# TEXT SECTION:
☆ ☆ ☆
In my senior year of college (1963) I spent the summer on campus, during which time I took a course called “The Near East.” It was a relatively new term at that point in history, identifying a geographical and cultural region which was just beginning to become familiar to westerners. Although everyone knew about Egypt, Israel, and Saudi Arabia, the idea of grouping them and other neighboring countries (not well known) into a named region was a new idea, one filled with mystery and ignorance.
It strikes me now that the very term, Near East…and then its eventual term, Middle East…was, in itself, an unfortunate term, in that it presupposed that the geographic center was in Europe…everything east of it being relative to Europe. That’s a proud concept, one which assumes that everything that counts is found in the western world, and that others in the “Near/Middle East and the Orient” are dependent upon Europe and America.
It was clear from that course that some scholars were beginning to understand that there was a rumbling in the Middle East that might portend significance in the near future. The authors of the text we used (The Near East by William Yale) were seriously aware of the fact that these rumblings amounted to something requiring attention. Like the rumblings of a woman in labor, the eventuality was the birth of a being that was going to require close attention. The text noted the significance of oil as being a product that was going to dominate the economic scene and that it was only a matter of time before global policies of major countries were going to be dominated by the production and marketing of oil. In 1963 that seemed like an overstatement, but it wasn’t long before the prediction became prophetic.
☆ ☆ ☆
# MATERIAL FOR THIS TASK:
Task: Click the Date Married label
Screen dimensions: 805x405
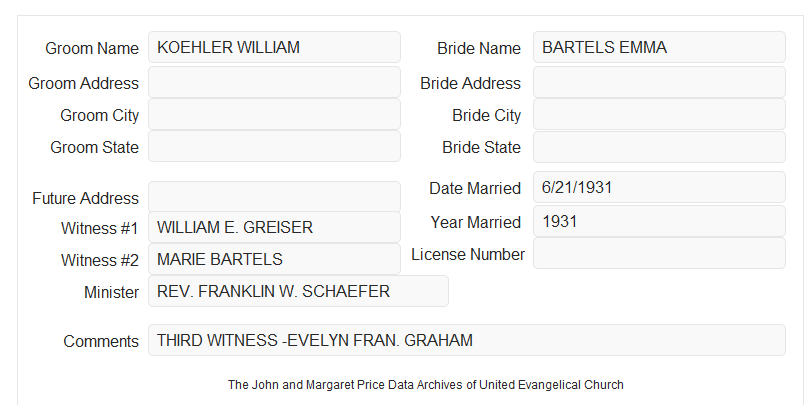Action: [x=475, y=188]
☆ ☆ ☆
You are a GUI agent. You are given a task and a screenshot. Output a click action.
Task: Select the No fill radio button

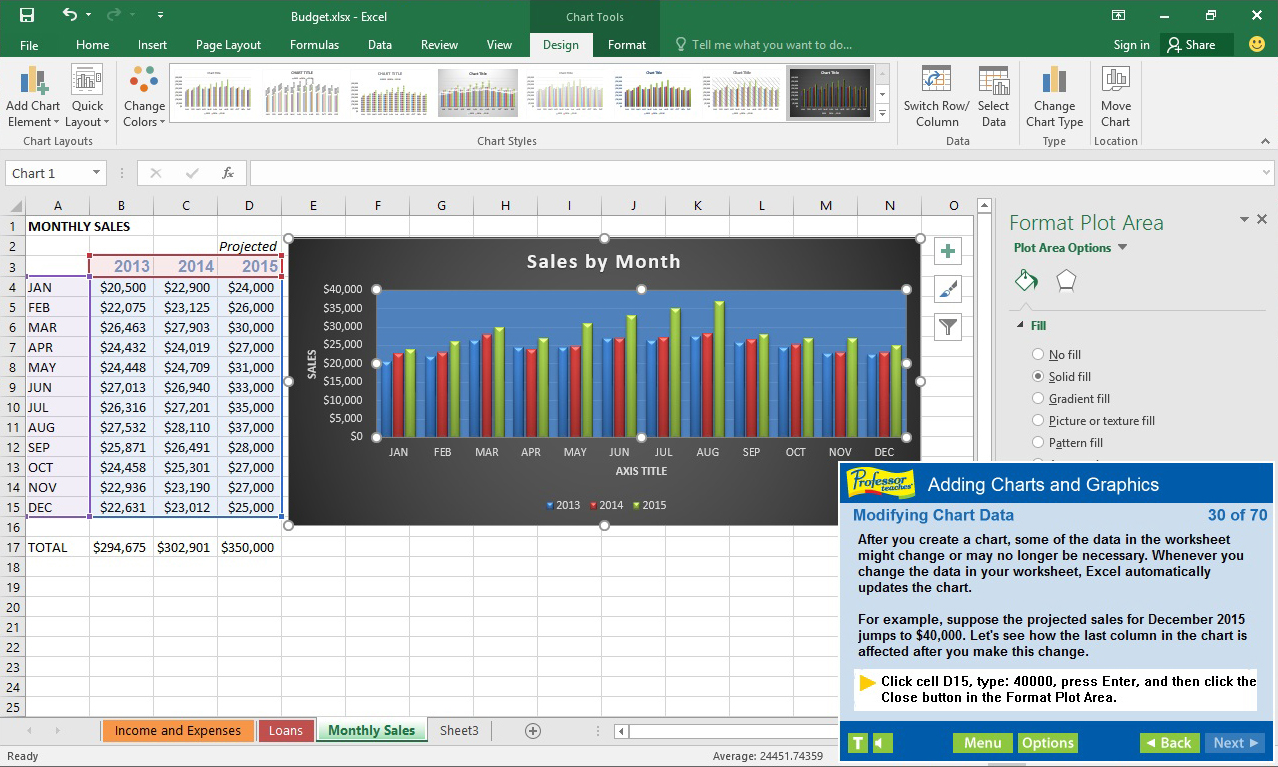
☆ ☆ ☆
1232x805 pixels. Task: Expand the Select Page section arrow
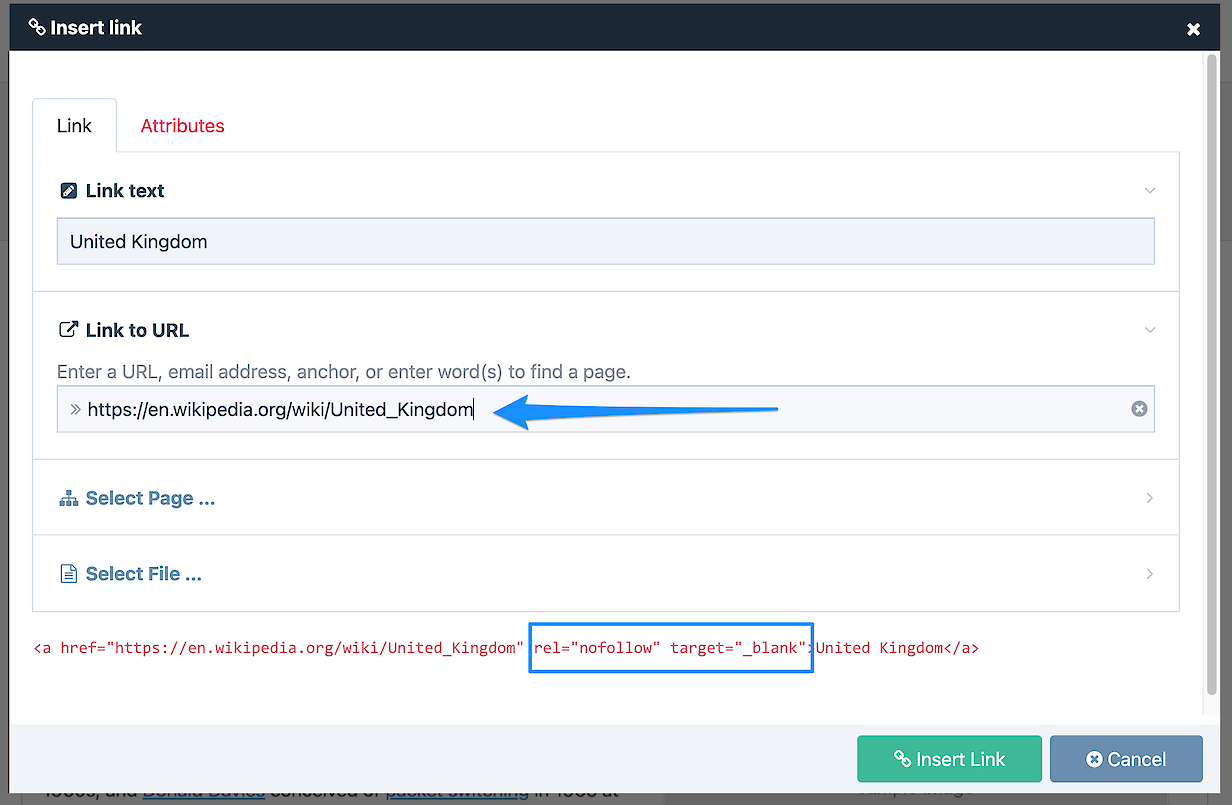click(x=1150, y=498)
☆ ☆ ☆
# DIRECTIVE A:
Answer these questions about the text on the Near East course, one per line:
(i) In what year did the writer take the course?
(ii) What term eventually followed "Near East"?
(iii) Which product did the course text say would dominate the economic scene?
# DIRECTIVE B:
From the records, copy out word for word the lines from the line with "Task: Click the Date Married label" to the line with "Action: [x=475, y=188]", including both of those lines. Leave the pictures out.

# TASK SOLUTION A:
(i) 1963
(ii) Middle East
(iii) Oil

# TASK SOLUTION B:
Task: Click the Date Married label
Screen dimensions: 805x405
Action: [x=475, y=188]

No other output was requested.